━━━ Data provided ━━━

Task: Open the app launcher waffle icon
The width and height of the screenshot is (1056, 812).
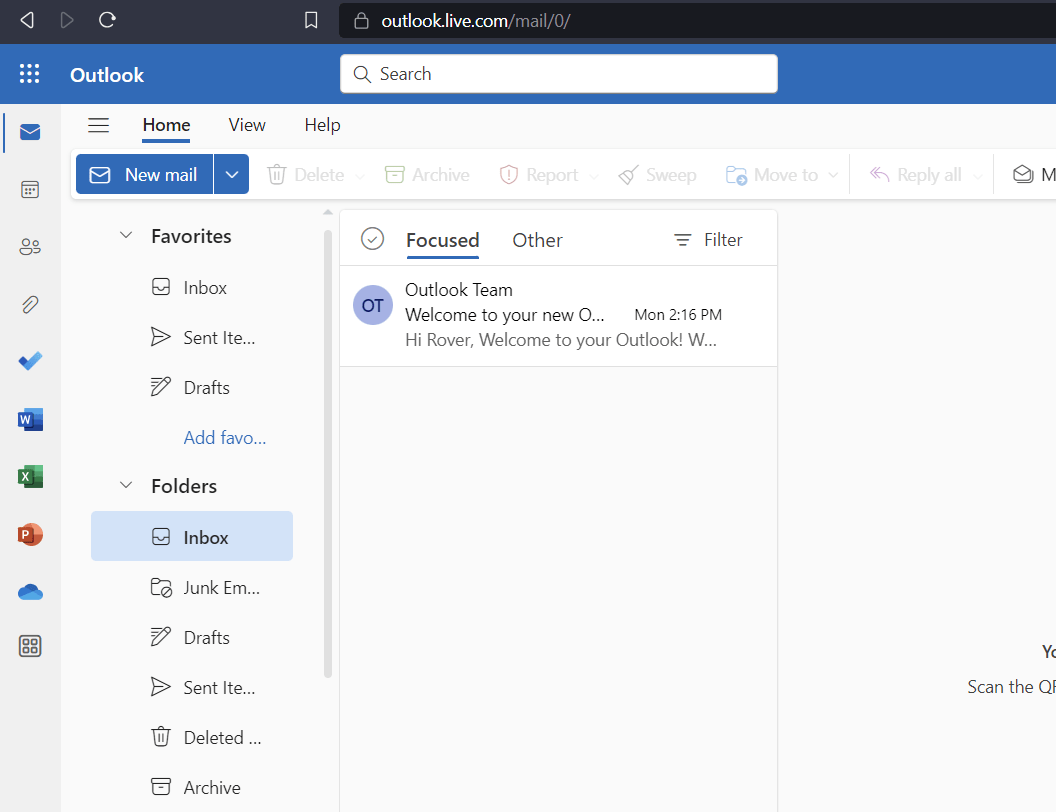Action: 29,73
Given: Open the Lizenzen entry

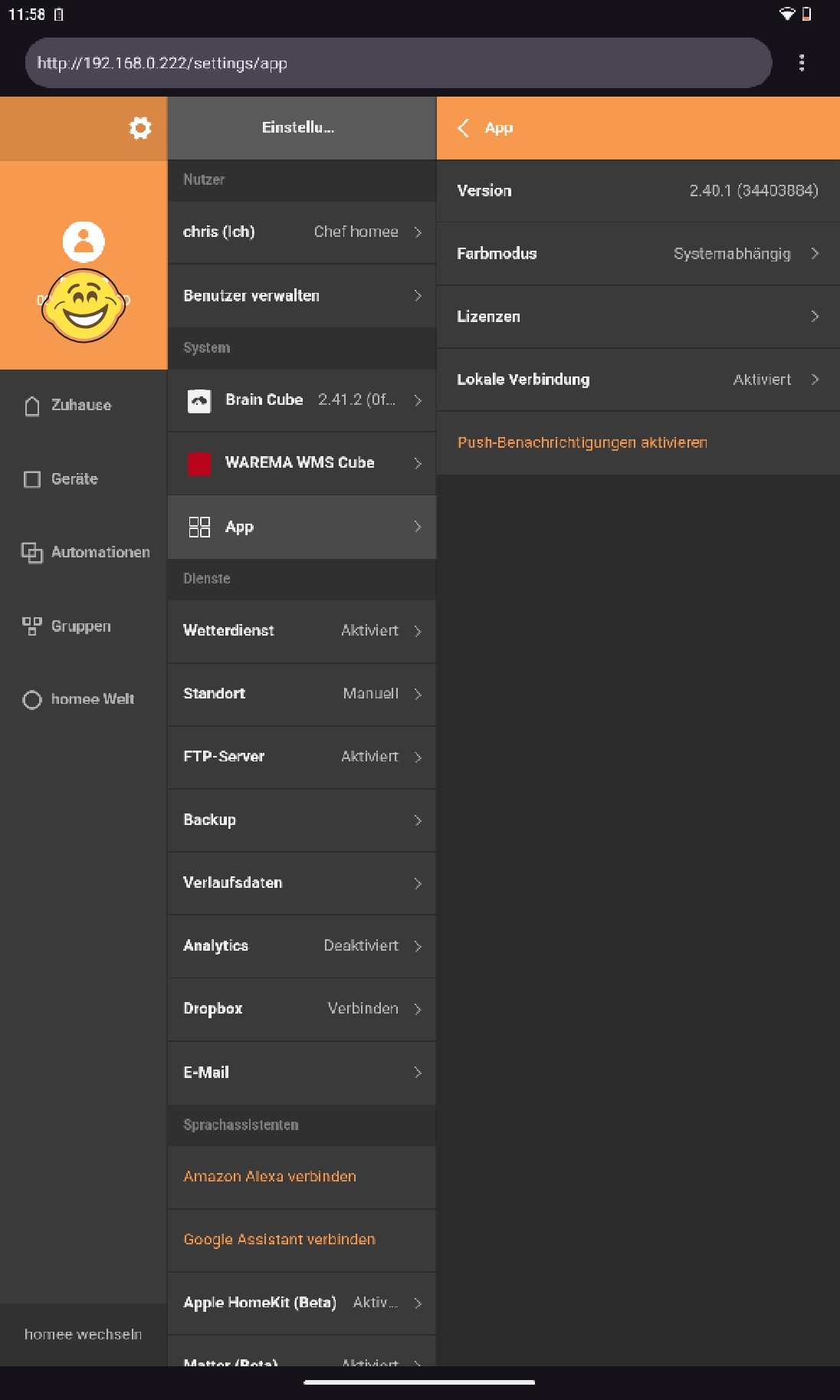Looking at the screenshot, I should [638, 317].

━━━

▶ _The problem_:
Please reproduce every record exactly as written, excluding the pictures.

▶ _Output of the task_:
Task: Open the app launcher waffle icon
The width and height of the screenshot is (1056, 812).
Action: 29,73
Given: Open the Lizenzen entry

Looking at the screenshot, I should [638, 317].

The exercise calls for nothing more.